ABSTRACT:
Die Begeisterung, die die Erzählungen aus Tausendundeiner Nacht seit ihrer ersten Übersetzung 1704 in Europa ausgelöst haben und der Einfluss, den das Werk auf die Entwicklung der europäischen Literaturgeschichte hatte, steht in einem krassen Missverhältnis zur Rolle, die die Sammlung innerhalb der arabischen Literatur dieser Zeit eingenommen hat. Dort waren die mündlich in Kaffeehäusern vorgetragenen Erzählungen als billige Volksbelustigung und geistlose Unterhaltung verpönt und wurden von Seiten der Gelehrten nicht als ernsthafte Literatur anerkannt. Das hat sich in der Moderne radikal geändert.

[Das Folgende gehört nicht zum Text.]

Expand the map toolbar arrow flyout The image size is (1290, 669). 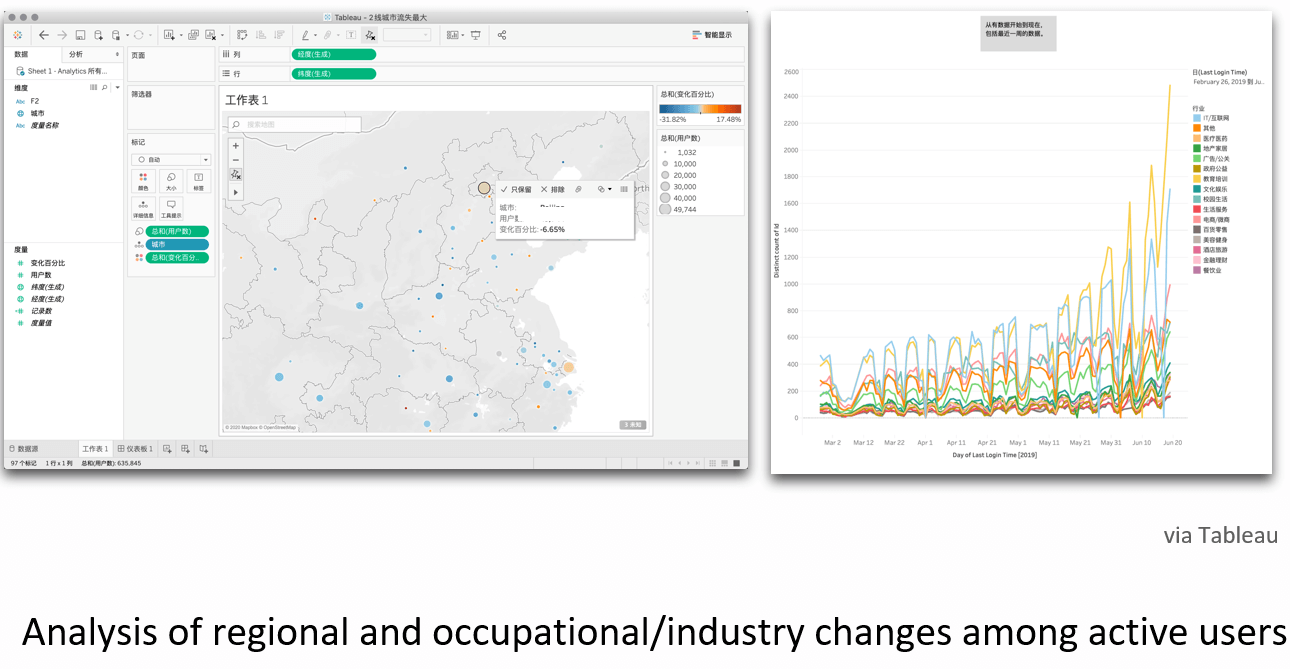(x=236, y=191)

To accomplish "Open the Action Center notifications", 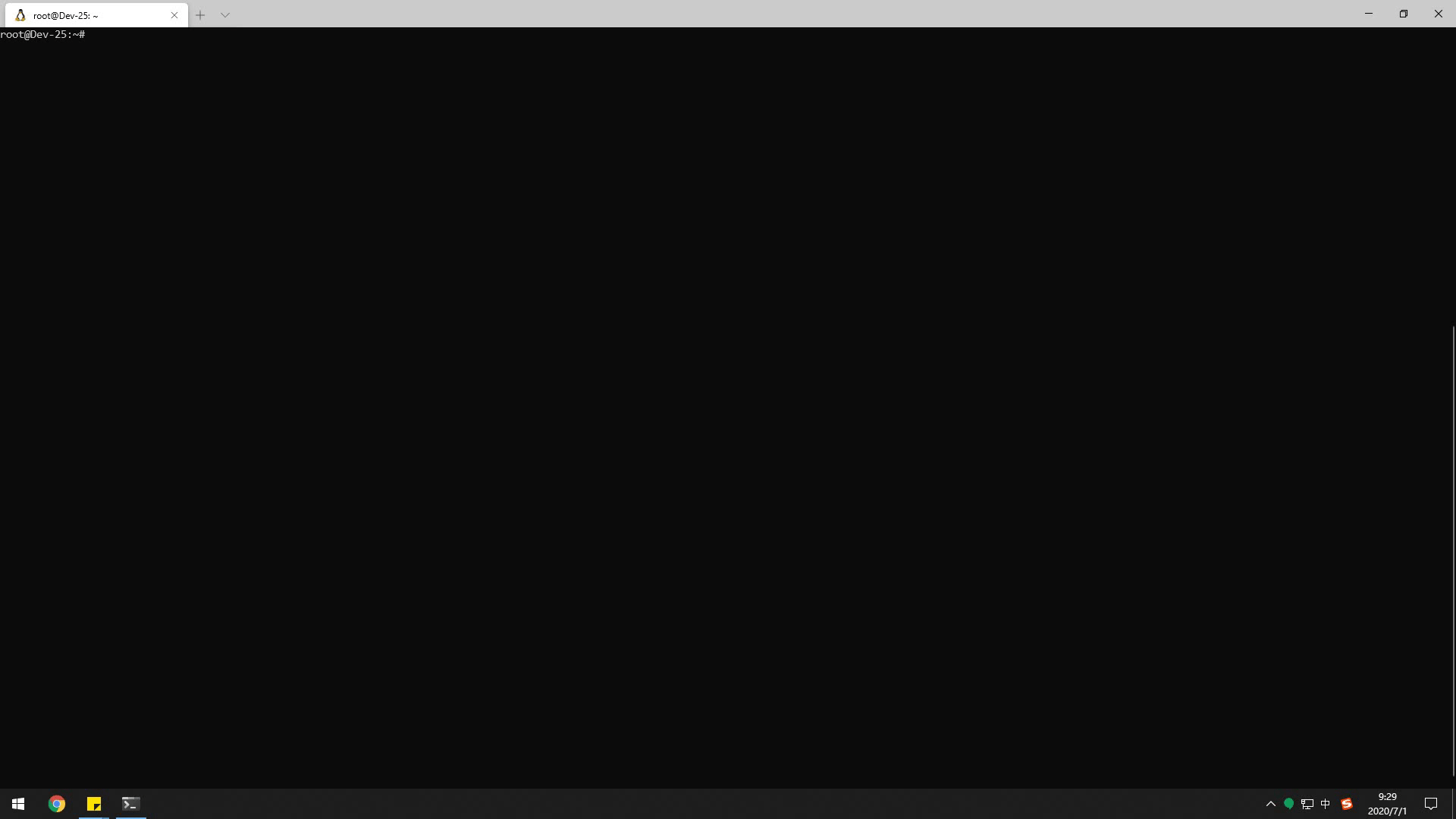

Heute sehen arabische Autoren in den Erzählungen aus Tausendundeiner Nacht Anknüpfungspunkte an modernes und postmodernes Erzählen. Die narrative Konstruktion mit ihren zyklischen Strukturen und der heterarchischen Verschachtelungen erlauben es ihnen, die immer wieder behauptete Gegensätzlichkeit von (eigener) Tradition und (westlicher) Moderne zu hinterfragen.
Der Vortrag stellt mit den Romanen Die Tore der Stadt (1981) des Libanesen Elias Khoury und Der Peptimist (1974) des Palästinensers Emil Habibi zwei Beispiele vor, die intertextuelle Bezüge zu der Erzählung Die Messingsstadt aus den Erzählungen aus Tausendundeiner Nacht erkennen lassen und sich durch eine äußerst kreative Anverwandlung des erzählerischen Erbes auszeichnen.